I understand the amount of coding effort that has to be invested for something that won't be needed afterwards, but I don't think that his is how VMware would do it.

Ok this is oVirt, free software without support. But if this is the approach Redhat will also take with RHEV, I wonder what that will do to the market share of vSphere's strongest competitor.
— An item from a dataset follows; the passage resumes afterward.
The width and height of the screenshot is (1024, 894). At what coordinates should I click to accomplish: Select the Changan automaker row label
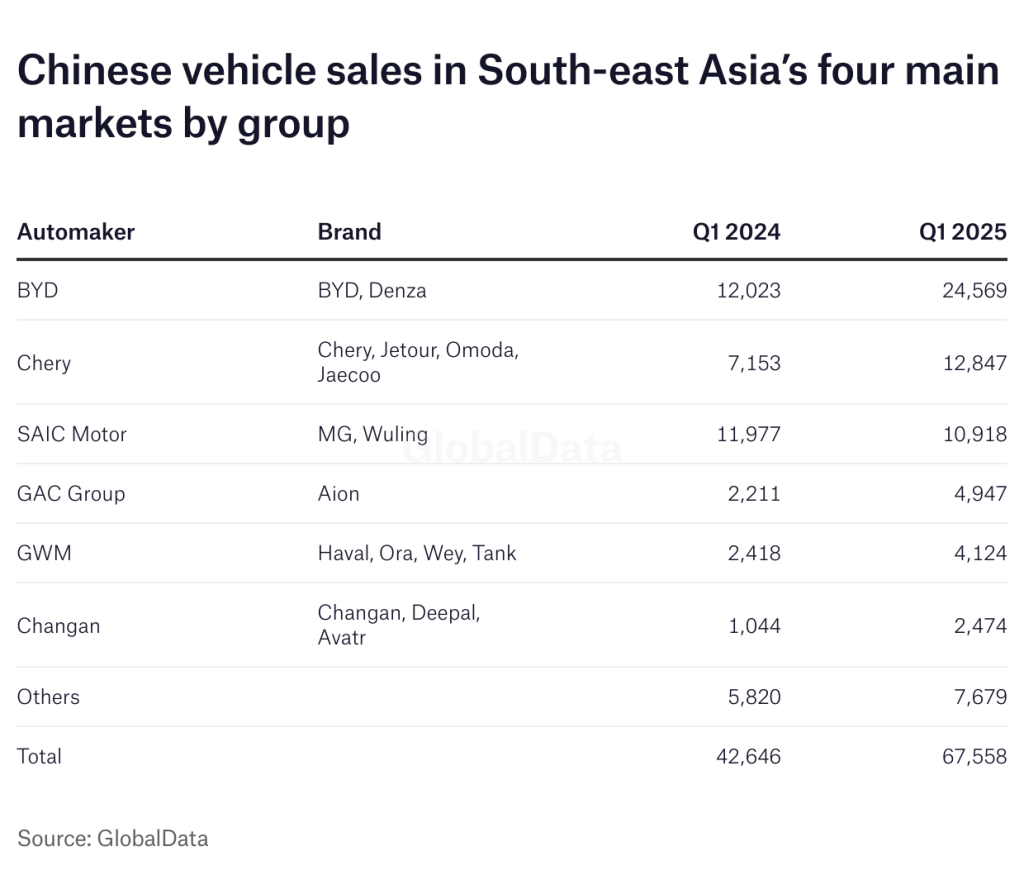pos(59,626)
I can't ask you to change your minds without offering money.
But I'd say you either need to better communicate that oVirt is a toy not usable for anything serious.... or match CentOS 7 in terms of life-time.

Of course, this is my very own personal opinion. But currently I'd never dare to recommend to my employer to replace their current vSphere farm with RHEV... As much as I originally liked the idea and invested more than a year of personal work into that vision so far.
Comment 30 thomas 2020-08-04 21:59:58 UTC 
This is a "red wine after hours" comment, so please don't spill your morning coffee reading it:

When you put "POWERFUL OPEN SOURCE VIRTUALIZATION oVirt is a free open-source virtualization solution for your entire enterprise" on your home page and then argue that "Autopilot" doesn't mean you're allowed to relax your attention from full driving, you are committing a Musk mistake of overselling beyond what you'll be made liable for.
Comment 31 thomas 2020-08-04 23:53:12 UTC 
Done the OVA export on v.4.3 adding the one line from the patch.
100GB logical size, 23GB actually allocated: I haven't yet imported the VM on the other side, but I am rather confident it will perform as expected.

One line of code, but a commitment to CentOS 7's life cycle really at stake: Whither does Redhat go?